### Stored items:
Segment Open
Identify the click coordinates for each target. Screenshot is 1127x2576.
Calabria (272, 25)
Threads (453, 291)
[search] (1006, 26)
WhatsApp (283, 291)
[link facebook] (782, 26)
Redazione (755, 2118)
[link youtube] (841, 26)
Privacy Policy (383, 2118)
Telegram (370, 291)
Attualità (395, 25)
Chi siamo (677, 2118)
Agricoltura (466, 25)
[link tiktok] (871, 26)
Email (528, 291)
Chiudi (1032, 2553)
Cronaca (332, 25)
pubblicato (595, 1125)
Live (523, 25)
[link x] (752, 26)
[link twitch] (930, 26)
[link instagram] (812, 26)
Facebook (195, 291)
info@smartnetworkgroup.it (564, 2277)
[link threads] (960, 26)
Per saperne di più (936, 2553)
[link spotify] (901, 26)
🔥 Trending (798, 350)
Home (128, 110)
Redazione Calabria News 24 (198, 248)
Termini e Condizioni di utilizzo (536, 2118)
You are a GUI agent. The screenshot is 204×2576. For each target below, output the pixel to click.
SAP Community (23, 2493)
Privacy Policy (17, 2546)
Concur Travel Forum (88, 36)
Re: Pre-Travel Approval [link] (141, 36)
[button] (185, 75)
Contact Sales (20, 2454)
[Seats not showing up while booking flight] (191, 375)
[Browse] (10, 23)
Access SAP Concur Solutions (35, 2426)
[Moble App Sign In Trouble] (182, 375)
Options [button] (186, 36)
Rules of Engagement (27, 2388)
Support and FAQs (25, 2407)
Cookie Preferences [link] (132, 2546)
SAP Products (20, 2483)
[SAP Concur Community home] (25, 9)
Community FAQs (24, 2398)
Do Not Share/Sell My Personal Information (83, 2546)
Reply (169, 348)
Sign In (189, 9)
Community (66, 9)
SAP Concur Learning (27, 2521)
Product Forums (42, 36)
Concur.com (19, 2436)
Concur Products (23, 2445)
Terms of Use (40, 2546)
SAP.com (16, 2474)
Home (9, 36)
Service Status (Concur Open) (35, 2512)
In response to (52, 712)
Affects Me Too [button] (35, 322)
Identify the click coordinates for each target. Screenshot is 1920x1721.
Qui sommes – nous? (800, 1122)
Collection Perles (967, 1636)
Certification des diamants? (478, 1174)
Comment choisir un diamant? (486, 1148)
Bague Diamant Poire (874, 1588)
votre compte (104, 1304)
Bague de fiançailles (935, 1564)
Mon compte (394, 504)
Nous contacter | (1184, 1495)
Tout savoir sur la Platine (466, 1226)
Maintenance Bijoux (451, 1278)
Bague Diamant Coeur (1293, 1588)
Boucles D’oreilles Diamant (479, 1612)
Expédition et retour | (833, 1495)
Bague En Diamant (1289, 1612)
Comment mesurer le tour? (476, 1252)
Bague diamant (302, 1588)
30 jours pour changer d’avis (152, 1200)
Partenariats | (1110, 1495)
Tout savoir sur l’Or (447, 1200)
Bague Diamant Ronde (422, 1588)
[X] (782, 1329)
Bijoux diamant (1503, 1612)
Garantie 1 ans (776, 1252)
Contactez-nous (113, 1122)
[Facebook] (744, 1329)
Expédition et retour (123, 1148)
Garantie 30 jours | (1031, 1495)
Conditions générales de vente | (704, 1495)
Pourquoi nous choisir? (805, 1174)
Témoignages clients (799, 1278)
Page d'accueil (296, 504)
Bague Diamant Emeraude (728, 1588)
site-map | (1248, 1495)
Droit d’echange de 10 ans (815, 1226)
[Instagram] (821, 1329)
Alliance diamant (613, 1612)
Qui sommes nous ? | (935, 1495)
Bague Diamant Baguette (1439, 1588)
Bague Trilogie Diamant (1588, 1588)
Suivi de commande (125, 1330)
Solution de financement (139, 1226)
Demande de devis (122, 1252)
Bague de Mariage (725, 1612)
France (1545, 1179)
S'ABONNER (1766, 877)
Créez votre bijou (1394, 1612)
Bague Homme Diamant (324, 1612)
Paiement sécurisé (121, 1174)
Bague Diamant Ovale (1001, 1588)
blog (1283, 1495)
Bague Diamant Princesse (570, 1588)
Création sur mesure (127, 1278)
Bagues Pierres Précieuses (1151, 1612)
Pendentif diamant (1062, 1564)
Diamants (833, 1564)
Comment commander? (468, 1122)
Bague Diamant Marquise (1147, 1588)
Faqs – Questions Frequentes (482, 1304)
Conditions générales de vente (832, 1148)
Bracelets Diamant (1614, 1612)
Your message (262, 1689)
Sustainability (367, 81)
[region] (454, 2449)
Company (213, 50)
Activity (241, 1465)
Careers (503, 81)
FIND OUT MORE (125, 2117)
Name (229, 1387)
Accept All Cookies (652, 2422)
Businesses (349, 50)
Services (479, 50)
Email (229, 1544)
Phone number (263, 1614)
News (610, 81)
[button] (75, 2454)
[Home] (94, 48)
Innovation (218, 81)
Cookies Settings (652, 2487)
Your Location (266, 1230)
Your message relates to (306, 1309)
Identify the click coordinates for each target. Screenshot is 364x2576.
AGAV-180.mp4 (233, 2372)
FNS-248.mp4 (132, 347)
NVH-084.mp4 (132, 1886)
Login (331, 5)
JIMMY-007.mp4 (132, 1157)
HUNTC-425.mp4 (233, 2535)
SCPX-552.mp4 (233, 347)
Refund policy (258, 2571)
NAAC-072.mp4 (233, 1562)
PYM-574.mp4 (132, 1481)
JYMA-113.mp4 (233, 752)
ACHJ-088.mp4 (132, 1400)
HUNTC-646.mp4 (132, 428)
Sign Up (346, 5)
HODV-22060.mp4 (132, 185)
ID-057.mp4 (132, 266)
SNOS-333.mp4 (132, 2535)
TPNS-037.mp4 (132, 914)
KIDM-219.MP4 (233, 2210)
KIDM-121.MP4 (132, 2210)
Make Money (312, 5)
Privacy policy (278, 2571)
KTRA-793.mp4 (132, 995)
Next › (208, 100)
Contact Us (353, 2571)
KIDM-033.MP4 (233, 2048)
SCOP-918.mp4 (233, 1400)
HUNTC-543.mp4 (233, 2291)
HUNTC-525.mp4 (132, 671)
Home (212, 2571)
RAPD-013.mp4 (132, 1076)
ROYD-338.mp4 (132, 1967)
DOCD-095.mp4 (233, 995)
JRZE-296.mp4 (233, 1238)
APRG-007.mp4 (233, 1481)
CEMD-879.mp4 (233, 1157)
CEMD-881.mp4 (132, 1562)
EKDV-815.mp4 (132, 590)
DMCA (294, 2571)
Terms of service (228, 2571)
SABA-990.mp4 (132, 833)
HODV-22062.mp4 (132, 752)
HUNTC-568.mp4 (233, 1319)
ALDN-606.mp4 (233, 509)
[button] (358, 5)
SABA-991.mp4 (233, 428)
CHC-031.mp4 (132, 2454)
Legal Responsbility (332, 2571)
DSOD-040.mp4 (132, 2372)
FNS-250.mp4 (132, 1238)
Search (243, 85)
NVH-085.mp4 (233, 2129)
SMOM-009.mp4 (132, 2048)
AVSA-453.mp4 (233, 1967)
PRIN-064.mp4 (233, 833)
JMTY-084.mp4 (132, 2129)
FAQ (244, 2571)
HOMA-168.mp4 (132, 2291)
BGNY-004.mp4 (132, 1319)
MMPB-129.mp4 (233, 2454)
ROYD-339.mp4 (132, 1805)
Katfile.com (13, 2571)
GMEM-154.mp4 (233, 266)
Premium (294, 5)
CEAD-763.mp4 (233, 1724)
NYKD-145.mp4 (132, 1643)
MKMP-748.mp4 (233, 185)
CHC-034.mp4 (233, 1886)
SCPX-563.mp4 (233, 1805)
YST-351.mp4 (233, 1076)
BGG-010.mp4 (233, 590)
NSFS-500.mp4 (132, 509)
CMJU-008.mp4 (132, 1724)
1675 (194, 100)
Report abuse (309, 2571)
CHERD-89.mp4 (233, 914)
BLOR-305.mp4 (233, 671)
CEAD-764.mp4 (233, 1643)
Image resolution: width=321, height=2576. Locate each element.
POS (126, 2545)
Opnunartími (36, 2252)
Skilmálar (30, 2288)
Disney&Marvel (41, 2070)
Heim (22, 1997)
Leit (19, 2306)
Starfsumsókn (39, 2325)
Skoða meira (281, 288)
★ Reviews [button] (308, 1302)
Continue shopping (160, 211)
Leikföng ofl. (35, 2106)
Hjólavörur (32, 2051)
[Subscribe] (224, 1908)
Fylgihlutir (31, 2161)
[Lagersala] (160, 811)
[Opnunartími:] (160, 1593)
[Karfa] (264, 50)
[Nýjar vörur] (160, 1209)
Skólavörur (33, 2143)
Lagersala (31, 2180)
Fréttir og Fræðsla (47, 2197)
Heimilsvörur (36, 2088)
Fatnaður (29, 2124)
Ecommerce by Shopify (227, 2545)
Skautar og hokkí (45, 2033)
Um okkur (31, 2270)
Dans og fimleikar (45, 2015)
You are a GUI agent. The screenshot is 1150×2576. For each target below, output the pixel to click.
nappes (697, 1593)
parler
Segment Closed
### ACTIVITY:
Within the data above, find the lines that contain the word "générales" and copy each of them.

### OUTPUT FOR THIS TASK:
Conditions générales de vente | (704, 1495)
Conditions générales de vente (832, 1148)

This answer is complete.